When is it to be accepted that nuclear energy is not the answer to safe energy needs. It's potentially a disaster waiting to happen. It's use has had devasting affects in the war arena. How is this viewed as a safe source of energy. It's just like the issue with clean coal,coal has such an impact in it's cost, transport, refinement,lives and the enviroment, nuclear energy is way over the line in all it's cost of maintenance of equipment, cost of life and it's affect on the human body, it's inability for safe containment after it's use. It is sad that our government officials even deem it's use a logical safe energy source.

January 6, 2013, 7:14 am

Keep our pollution within foreseeable future.

R.M. Carreon
January 6, 2013, 4:23 pm

This plant is Dangerous! Shut Down San Onofre NOW before a catastrophe occurs!

Matthew Filler
January 7, 2013, 3:08 am

My understanding, as an engineer, is that existing nuclear plants were designed to last for 40 years of operation, and that extension of licensing beyond that lifetime was done without an engineering design review to justify the safety of that extension. Reason 13 should be that the design lifetime has been exceeded, and like the space shuttle these plants need to be either re-engineered, with associated rebuilding as found necessary, or shut down. Safety can be assured only if all elements of the plant, down to the smallest part, have been reviewed to determine whether the new licensing timeline is within the acceptable safe design limits of the part or system, given the hostile environment including high radiation and salt spray; otherwise the part must be replaced. Note that many parts may be prohibitively expensive to replace. Designs should also have been thoroughly reviewed with respect to current knowledge vs design baseline, and upgraded as needed to assure safety, prior to re-licensing. The NRC's failure to take a scientific and engineered approach to re-licensing does not take that off the table as a valid reason to shut down the plant.

Arpad Chabafy, AIA
January 7, 2013, 3:52 pm

I agree with your Staff Report, thank you for your diligence about potential crisis issues which otherwise would not reach, even people in my profession. San Onofre is a ticking time bomb with its location and outdated technology. I live in San Clemente, i.e. I have more than casual concern. On top of that most seismic events occur on the Pacific side of the world (including Fukushima, where disaster would have been avoided if it was built on the opposite side of the island), therefore this not an IF, but WHEN issue.

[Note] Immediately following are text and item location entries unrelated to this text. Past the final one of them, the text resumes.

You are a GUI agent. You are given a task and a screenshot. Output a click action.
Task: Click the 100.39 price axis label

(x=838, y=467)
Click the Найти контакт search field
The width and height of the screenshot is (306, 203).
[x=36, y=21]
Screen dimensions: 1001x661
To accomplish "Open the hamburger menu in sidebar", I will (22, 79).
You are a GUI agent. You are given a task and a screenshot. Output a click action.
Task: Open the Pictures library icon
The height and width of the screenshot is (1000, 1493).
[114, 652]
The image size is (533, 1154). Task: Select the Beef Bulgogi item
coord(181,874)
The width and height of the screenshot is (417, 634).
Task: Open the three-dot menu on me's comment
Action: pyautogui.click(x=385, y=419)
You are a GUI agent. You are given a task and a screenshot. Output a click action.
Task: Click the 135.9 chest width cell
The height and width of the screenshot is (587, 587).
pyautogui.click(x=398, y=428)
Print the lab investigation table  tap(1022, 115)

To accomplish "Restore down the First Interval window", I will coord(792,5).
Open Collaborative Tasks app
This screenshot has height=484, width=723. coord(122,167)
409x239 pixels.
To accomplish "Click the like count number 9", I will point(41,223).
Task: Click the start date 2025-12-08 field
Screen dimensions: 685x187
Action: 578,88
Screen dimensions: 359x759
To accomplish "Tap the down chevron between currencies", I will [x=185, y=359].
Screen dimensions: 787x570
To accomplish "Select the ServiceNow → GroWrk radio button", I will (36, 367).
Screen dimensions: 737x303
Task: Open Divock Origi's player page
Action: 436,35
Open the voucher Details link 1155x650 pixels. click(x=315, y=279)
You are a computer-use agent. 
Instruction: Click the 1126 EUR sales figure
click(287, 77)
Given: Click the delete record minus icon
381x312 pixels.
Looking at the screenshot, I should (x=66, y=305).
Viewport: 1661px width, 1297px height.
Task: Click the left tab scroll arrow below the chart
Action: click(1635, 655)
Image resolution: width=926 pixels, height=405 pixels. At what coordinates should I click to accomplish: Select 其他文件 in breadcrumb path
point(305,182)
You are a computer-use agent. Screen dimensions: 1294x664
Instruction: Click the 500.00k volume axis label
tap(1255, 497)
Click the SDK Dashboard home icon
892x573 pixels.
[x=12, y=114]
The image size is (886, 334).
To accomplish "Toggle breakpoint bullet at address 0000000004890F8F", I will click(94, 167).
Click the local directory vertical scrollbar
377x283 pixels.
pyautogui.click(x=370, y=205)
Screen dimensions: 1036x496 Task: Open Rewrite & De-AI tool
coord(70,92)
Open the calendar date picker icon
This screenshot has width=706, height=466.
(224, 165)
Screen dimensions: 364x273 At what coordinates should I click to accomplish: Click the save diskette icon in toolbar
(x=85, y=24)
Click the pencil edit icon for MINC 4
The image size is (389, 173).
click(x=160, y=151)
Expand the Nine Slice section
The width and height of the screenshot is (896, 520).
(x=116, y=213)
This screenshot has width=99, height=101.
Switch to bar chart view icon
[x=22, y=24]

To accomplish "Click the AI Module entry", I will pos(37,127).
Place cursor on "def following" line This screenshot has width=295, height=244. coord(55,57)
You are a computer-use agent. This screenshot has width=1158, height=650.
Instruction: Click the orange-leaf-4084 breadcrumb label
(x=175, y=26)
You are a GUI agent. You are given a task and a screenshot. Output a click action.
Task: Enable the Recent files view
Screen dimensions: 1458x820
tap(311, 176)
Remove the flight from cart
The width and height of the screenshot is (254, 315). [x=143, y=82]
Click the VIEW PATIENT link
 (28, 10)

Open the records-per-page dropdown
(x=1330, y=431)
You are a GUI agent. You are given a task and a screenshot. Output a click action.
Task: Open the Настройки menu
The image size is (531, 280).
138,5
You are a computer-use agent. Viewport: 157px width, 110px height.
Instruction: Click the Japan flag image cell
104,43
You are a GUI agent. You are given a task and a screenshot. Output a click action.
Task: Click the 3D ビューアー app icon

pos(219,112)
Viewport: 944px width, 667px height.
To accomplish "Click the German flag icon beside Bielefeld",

Your argument clearly supports the need to immediately retire the power plant! Please inform directly the professional organizations and I can guarantee you the noise it will generate.

Jeff Cessna
January 7, 2013, 9:38 pm

Several reasons to get it running again. 1 - most of the reasons above make good sound bites but when you know the whole picture, they are not valid 2 - WE NEED THE POWER 3 - We need the generation in that area to stabilize the grid 4 - The power produced at Songs is GREEN - no green house gases

Hugh Kilpatrick
May 1, 2013, 3:51 pm

The listed 12 reasons to shut down San Onofre are designed to capture public support through "what ifs" and circumstantial scenarios. As an engineer, I don't support or reject re-start, as this SHOULD BE a decision based on assessments by technical nuclear experts and objective evidence, neither of which the Sierra Club has mustered in their very biased appeal to the public.

Bob Miller
June 13, 2013, 7:10 pm

The French, who were run over by the Germans in two world wars and whom we rescued twice, whom can be arguably called near incompetent, manage to generate 90% of their electricity via Nuclear power. They have done it safely and economically. For $500 million to $750 million, we could have just duplicated the old steam generator design (and run the heck out of the new design) and then replaced the new design when the replacement arrived. Instead we have tossed $3-5 billion dollars out the window. For $3-5 billion dollars, we can do a lot of environmental remediation- we could buy half of Para State in Brasil (the deforested half) and replant it. Three mechanical engineering professors from Caltech should have made a technical decision- not three administrative law judges at the NRC (who required the public hearings and relicensing- effectively killing the project).